5. Earth-wall construction with a minimum wall thickness of 200 mm.

1. An enclosed perimeter treatment means that the airspace under the floor is enclosed between ground and floor level by walls which have only the required subfloor vents.
2. The barrier required by 3.12.1.5(a)(iii) could be an imperforate flashing.
3. Specific solutions for concrete slab and timber floors can be found in documents and online resources prepared by industry associations and product suppliers.

1. Tables 3.12.1.5a and 3.12.1.5b provide examples of the inherent Total R-Values of enclosed and unenclosed suspended floors of two typical types of construction. Any added R-Value can be calculated by subtracting the inherent R-Value of the typical construction in Tables 3.12.1.5a and 3.12.1.5b from the required Total R-Value in Table 3.12.1.4.
2. Any non-reflective building membrane fixed between or under floor joists is considered to add an R-Value of 0.2 to the Total R-Value of the base construction described in Tables 3.12.1.5a and 3.12.1.5b. Reflective insulation will achieve a higher value which will need to be determined for each product in accordance with relevant standards. Typically, a reflective building membrane attached beneath the floor joists of an unenclosed floor, with a single bright side facing upwards to a 90 mm airspace, can add an R-Value of 0.43 for heat flow upwards and 1.32 for heat flow downwards. Double sided reflective insulation with a 90 mm airspace installed under an enclosed floor can add an R-Value of 0.55 for heat flow upwards and 1.97 for heat flow downwards. Both examples allow for dust on the upper surface.
3. A reflective or non-reflective building membrane should be installed with due consideration of potentially damaging condensation in some climate zones and associated interaction with adjoining building materials.
4. For further information on reflective insulation, refer to the explanatory information accompanying Figure 3.12.1.1.
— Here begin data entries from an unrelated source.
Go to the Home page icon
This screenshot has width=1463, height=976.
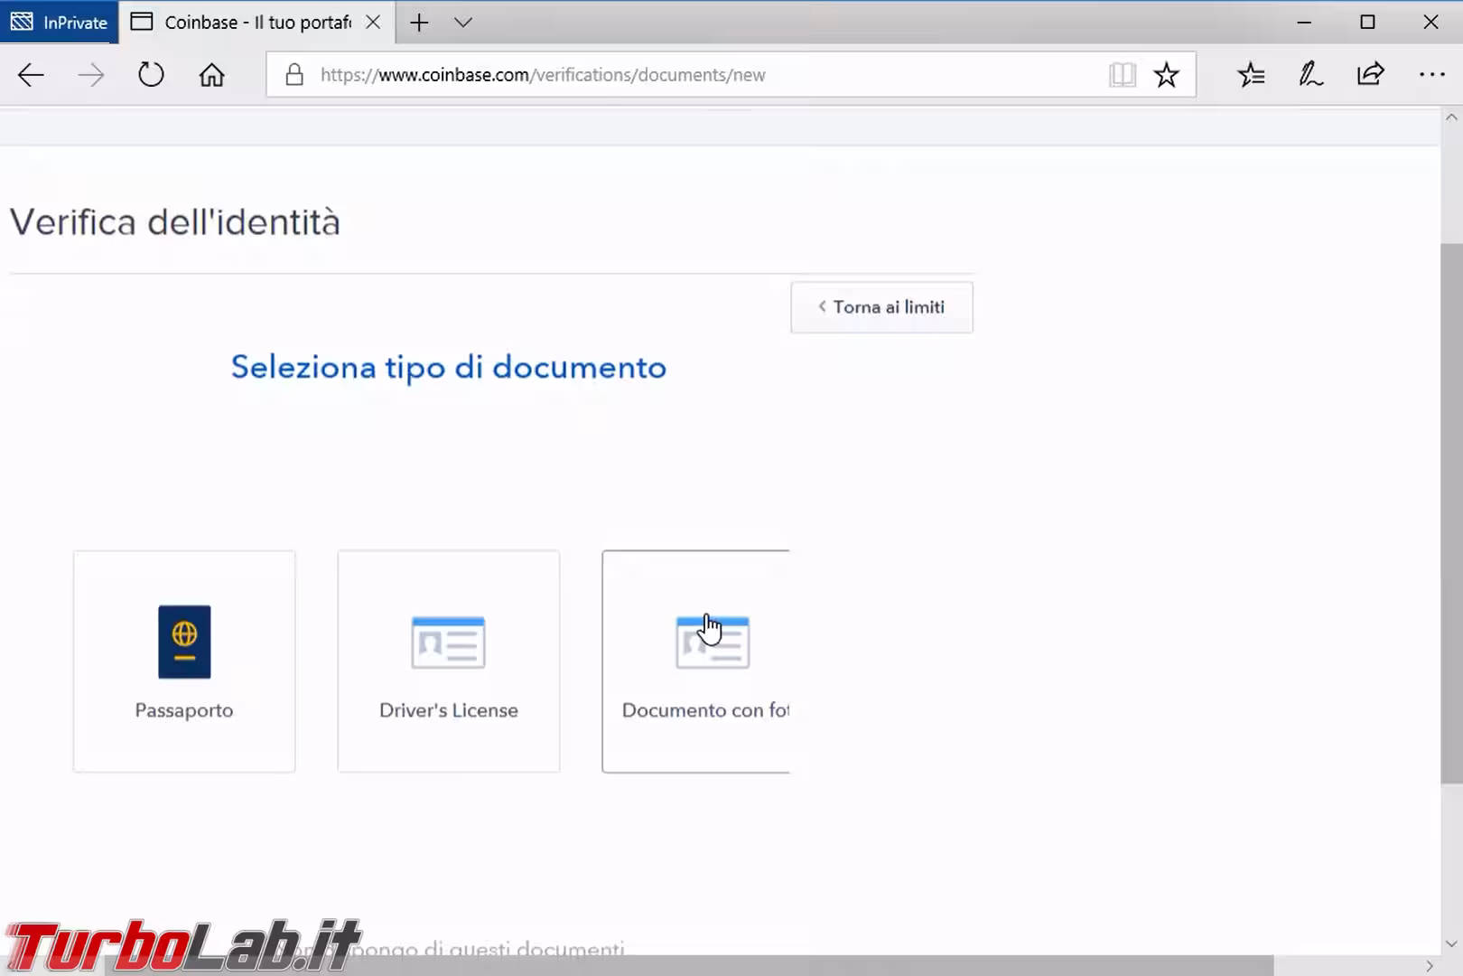pyautogui.click(x=211, y=75)
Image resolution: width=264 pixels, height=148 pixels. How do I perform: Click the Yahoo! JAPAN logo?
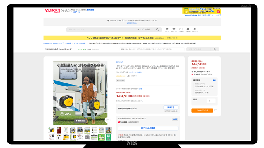pyautogui.click(x=52, y=11)
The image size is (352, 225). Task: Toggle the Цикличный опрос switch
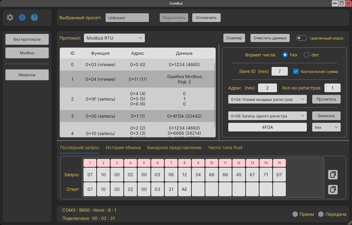click(x=302, y=38)
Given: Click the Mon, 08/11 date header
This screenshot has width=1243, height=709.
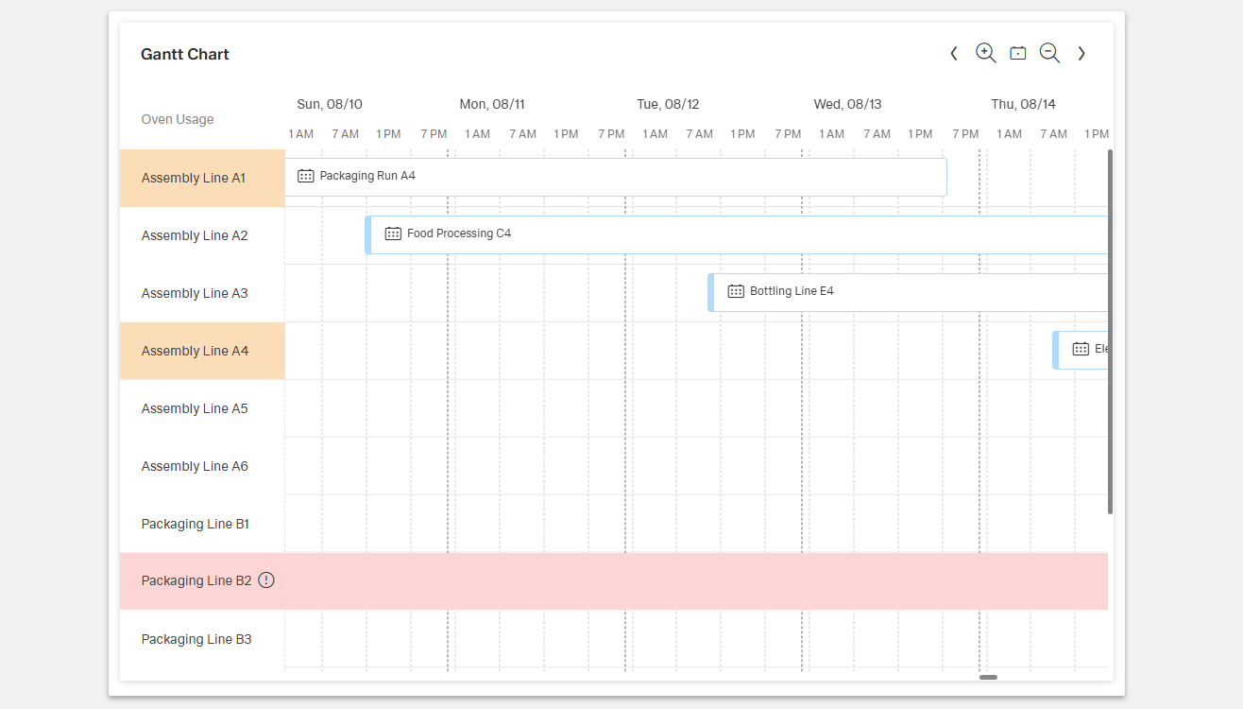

3.12.1.5(e) provides an exemption for an in-screed heating or cooling system used solely in bathrooms, amenity areas and the like, as these are typically small areas.

Care should be taken to ensure that the type of termite management system selected is compatible with the slab edge insulation.

The attachment of a Class 10a building, such as a garage, glasshouse, solarium, pool enclosure or the like should not compromise the thermal performance of the Class 1 building. In addition, the Class 10a building may be insulated and so assist the Class 1 building achieve the required thermal performance.

The following are examples of a Class 1 building with an attached Class 10a garage.

In (a), the thermal performance required for the Class 1 building may be achieved by including the walls and floor of the Class 1 building that adjoin the Class 10a garage.

In (b), the thermal performance required for the Class 1 building may be achieved by including the outside walls and floor of the Class 10a garage.

In (c),in climate zone 5, the thermal performance of the Class 1 building may be achieved by ensuring that the roof of the Class 10a building satisfies Tables 3.12.1.1a to 3.12.1.1g and the walls are of masonry construction.